ANTES QUE O DIABO SAIBA QUE VOCÊ ESTÁ MORTO

O que exatamente é este livro de Daniel Pellizzari? A própria capa revela: é um ciclo. A serpente engolindo a própria cauda, o oroboro. O eterno retorno. Nós retornamos, não necessariamente iguais. Digam a Satã que o recado foi entendido é sobre decisões, sobre renovação – e os sinais estão aí: uma revolução anárquica, um apocalipse, um sacrifício, uma mudança de casa ou nome, uma separação, mas nunca uma destruição completa.

Aliás, onde está este Satã é onde reside a grande cartada de Pellizzari. Em nenhum momento deus ou o diabo são citados no livro. O mal tem várias facetas, mas aqui parece que Satã é como um título de nobreza. São Patrício, Lúmen Serpention, Pokémon, todos esses “símbolos” são citados, mas onde está o grande mal, senhor das trevas e belzebu? Por que só salvadores são citados e nunca os destruidores?

Satã espera a todos, ele está à espreita. É como se o demônio do título invocasse as invariáveis transformações do ser e do estar de Magnus, Barry, Stefanija, Demetrius, Laura, Patricia e todos às voltas da querida e suja Dublin de Joyce. Satã pode ser tanto o espírito da renovação e da mudança citados acima, quanto aquele que está no aguardo, como naquele antigo dizer irlandês: “que você permaneça um pouco no céu, antes que o diabo saiba que você está morto”, usado para nomear o filme de 2007 dirigido por Sidney Lumet. Coincidência ou não, a película estrelada por Ethan Hawke e Philip Seymour Hoffman é contada de vários pontos de vista, em vários momentos e com várias consequências para cada ato de traição e morte.

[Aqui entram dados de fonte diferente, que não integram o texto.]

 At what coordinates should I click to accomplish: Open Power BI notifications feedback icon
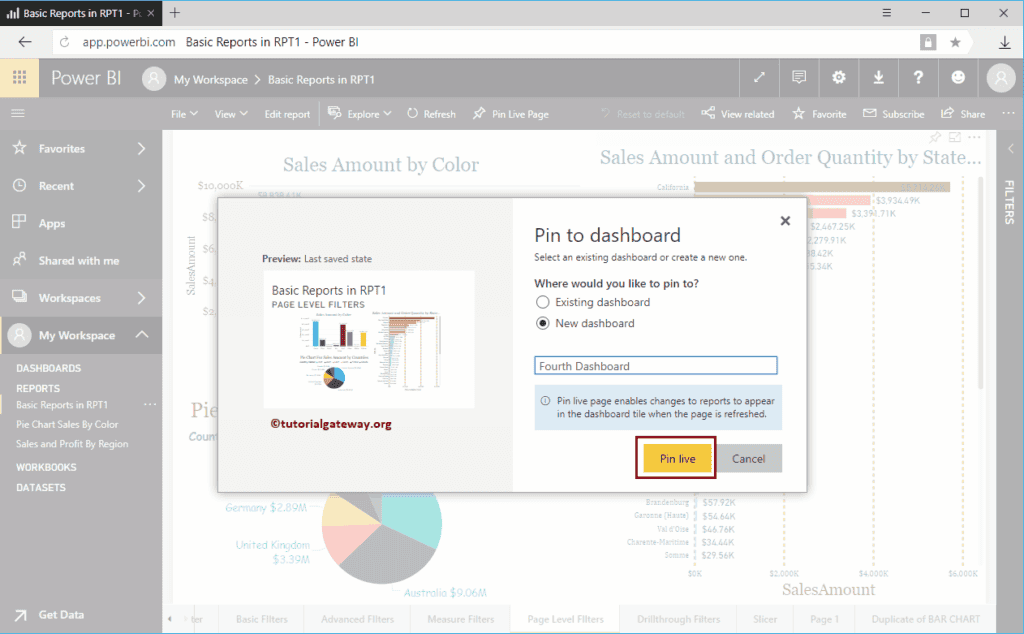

Por falar em cinema, “torço muito pra que vire filme, acho que poderia ficar legal. Os direitos estão vendidos, né (como todos de Amores Expresos). Agora é esperar”, afirmou o autor quase ao final da entrevista. E, claro, esboçou um desejo maior: “Mas teria que ser em Dublin, não se pode mudar o local porque a história é muito ligada a isso.”